## PAGE
++++++++++++++++++++
Running for me ... and from the link:

Quote
17:00 Brighton to Bristol Temple Meads due 20:29

This train will be started from Barnham.It will no longer call at: Brighton, Hove, Shoreham-By-Sea and Worthing.This is due to train crew having been unavailable earlier. Last Updated: 26/09/2011 15:53

Is it just me, or has this particular train been a frequent victim at its Eastern end of late?


Title: Re: Server outage problem this morning
Post by: grahame on September 29, 2011, 18:30:47
And again ...

Quote

17:00 Brighton to Bristol Temple Meads due 20:29

This train will be started from Barnham.It will no longer call at: Brighton, Hove, Shoreham-By-Sea and Worthing.This is due to an earlier trespass incident. Last Updated: 29/09/2011 15:42

Looking back at the old diagrams from the top of these pages, it appears that the 17:00 has failed to leave Brighton on 1st, 3rd, 5th, 15th, 24th and 30th August, and on 2nd, 16th, 26th and 29th September.  On one extra date (12th August) , it did leave Brighton but didn't get beyond Salisbury.  Is all this lot just co-incidence, or is this train "top of the chops"?  I note the the 17:00 from Brighton is followed by another train at 17:03 that follows it as far as Havant.


Title: Re: Server outage problem this morning
Post by: Brucey on September 29, 2011, 20:15:42
You aren't alone in thinking this Graham.  A couple of years ago, I made the same observation with the Brighton services - ending/starting short at either end.  It happened for a little while but then didn't occur so often.

I'm not sure what the consequences would be if a Brighton service were to run late and/or get stuck somewhere outside FGW/SWT territory?


Title: Re: Server outage problem this morning
Post by: JayMac on September 29, 2011, 20:26:17
A big taxi bill getting crew to/from the unit for starters!



Title: Re: Server outage problem this morning
Post by: grahame on July 09, 2012, 17:52:21
One of our servers will be upgraded overnight sometime within the next week, and you may notice the disruption map, qr codes, many images and a few other features not being available. 


Title: Re: Server outage problem this morning
Post by: bobm on July 25, 2012, 15:52:12
Is this still going on?  It seems on odd occasions over the last few days I've not had an email about a new reply to a topic despite the "notify" option being on. It's not consistent. Sometimes I do sometimes I don't. Can't see a pattern to it.
++++++++++++++++++++
## RECORD EXTRACTS
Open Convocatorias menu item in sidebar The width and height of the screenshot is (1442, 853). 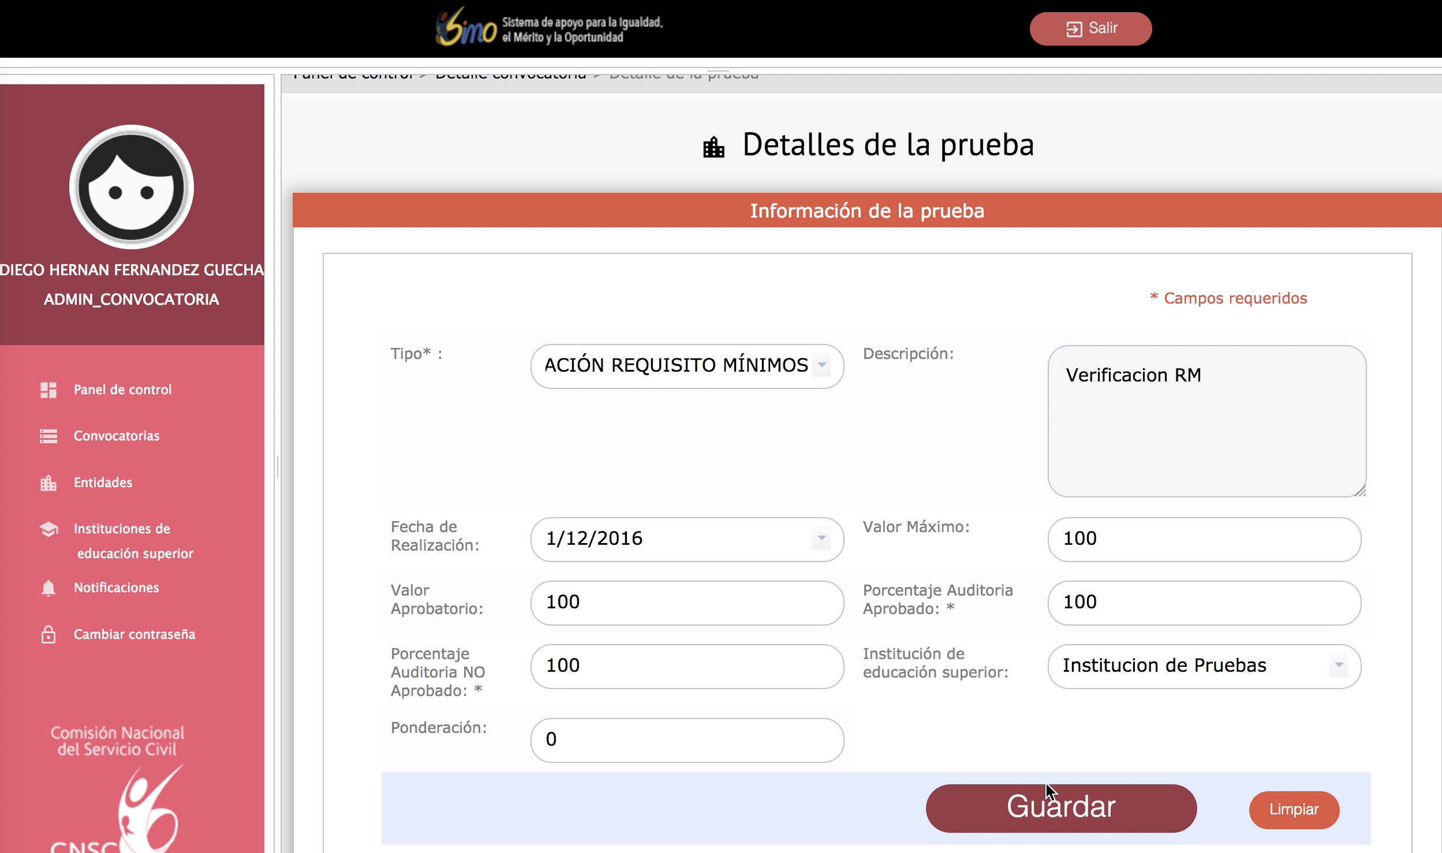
++++++++++++++++++++
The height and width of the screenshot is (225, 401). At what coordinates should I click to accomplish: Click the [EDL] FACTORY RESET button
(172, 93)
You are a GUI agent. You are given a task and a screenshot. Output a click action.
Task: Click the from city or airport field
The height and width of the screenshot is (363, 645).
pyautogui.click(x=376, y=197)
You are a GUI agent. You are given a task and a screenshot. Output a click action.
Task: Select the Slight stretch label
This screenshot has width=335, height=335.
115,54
++++++++++++++++++++
## PARTS OF THE EXERCISE
- A) Write out the part of the forum thread that opens with the words containing "Looking back at" and closes with "far as Havant.".
- B) In the forum thread, as far as which station does the 17:03 train from Brighton follow the 17:00?
- C) Render this sentence from the forum thread in Spanish: "It happened for a little while but then didn't occur so often."
The data stand apart from the forum thread and are separate material.

## EXERCISE SOLUTIONS
- A)
Looking back at the old diagrams from the top of these pages, it appears that the 17:00 has failed to leave Brighton on 1st, 3rd, 5th, 15th, 24th and 30th August, and on 2nd, 16th, 26th and 29th September.  On one extra date (12th August) , it did leave Brighton but didn't get beyond Salisbury.  Is all this lot just co-incidence, or is this train "top of the chops"?  I note the the 17:00 from Brighton is followed by another train at 17:03 that follows it as far as Havant.

- B) Havant.

- C) Sucedió durante un tiempo, pero luego dejó de ocurrir con tanta frecuencia.